The Company also entered into a Registration Rights Agreement with the Investor, pursuant to which the Company was obligated to file and have declared effective by the SEC a registration statement registering the resale of the Shares and Common Stock issuable upon the conversion of the Series A Preferred Stock and the exercise of the A Warrants and B Warrants. If the registration statement was not declared effective by the SEC by August 28, 2008, the Registration Rights Agreement provided for the Company to issue to the Investor as liquidated damages an additional 1,000 shares of Series A Preferred Stock for each day thereafter not declared effective (subject to a maximum of 250,000 shares). On October 17, 2008, the SEC declared effective the Company’s registration statement on Form S-1.

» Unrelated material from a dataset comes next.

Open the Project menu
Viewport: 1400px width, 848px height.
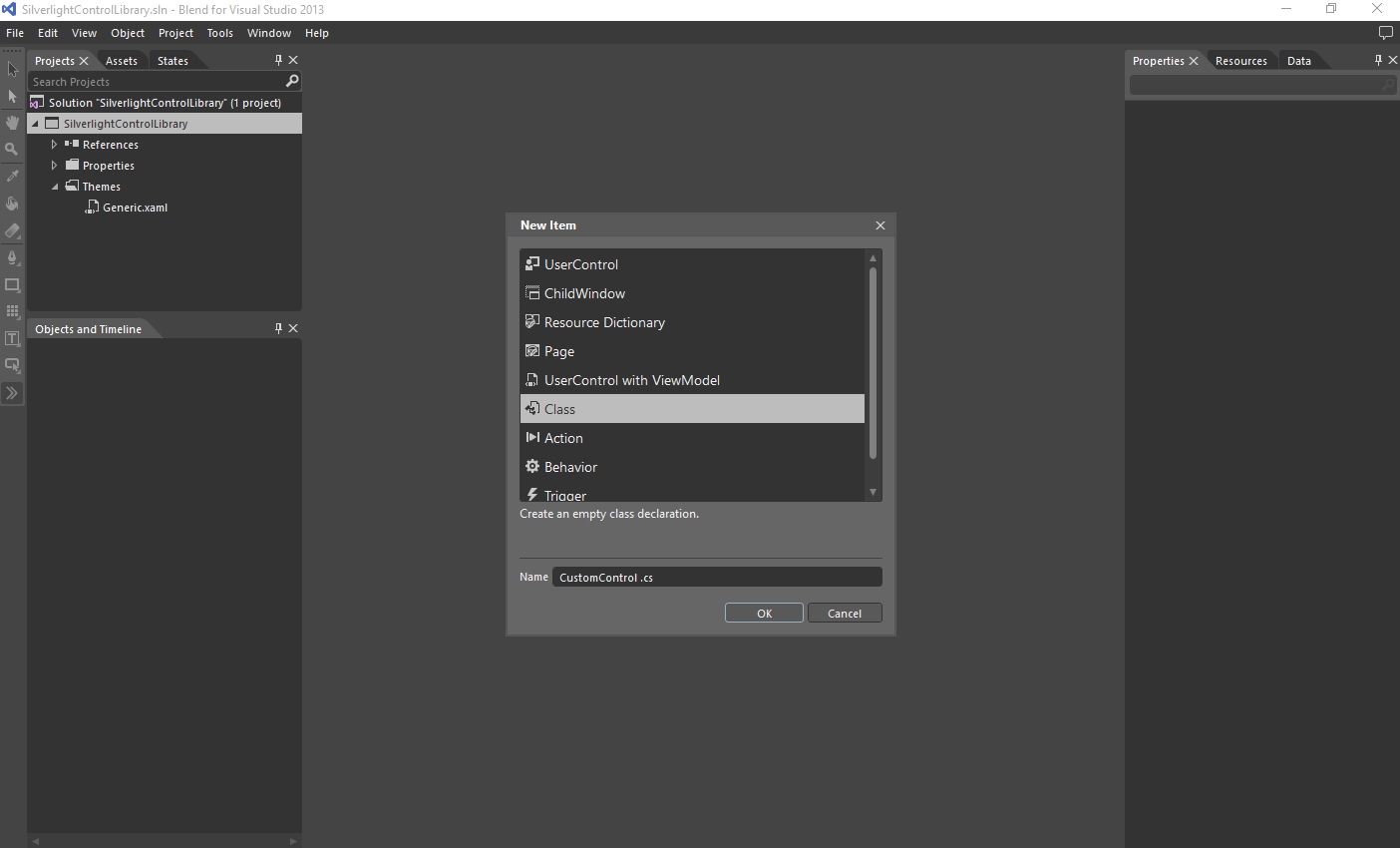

The Series A Preferred Stock has no voting or dividend rights, is entitled to a liquidation preference of $0.60 per share, and each share is convertible into one share of Company common stock at the option of the holder (which was adjustable to more shares if certain “defined EPS” performance thresholds were not met for the six months ended September 30, 2008 or the year ended December 31, 2008; however, the performance thresholds were met). In addition, the Investor had the right to participate in any subsequent funding by the Company on a pro-rata basis at 100% of the offering price for a three month period following the closing. In addition, the conversion price of the Series A Preferred Stock and the exercise price of the warrants is to be reduced in the event of any stock splits or stock dividends or in the event that the Company sells, grants, or issues any shares, options, warrants, or any convertible instrument at a price below the $0.60 current conversion price of the Series A Preferred Stock or the current exercise prices of the warrants.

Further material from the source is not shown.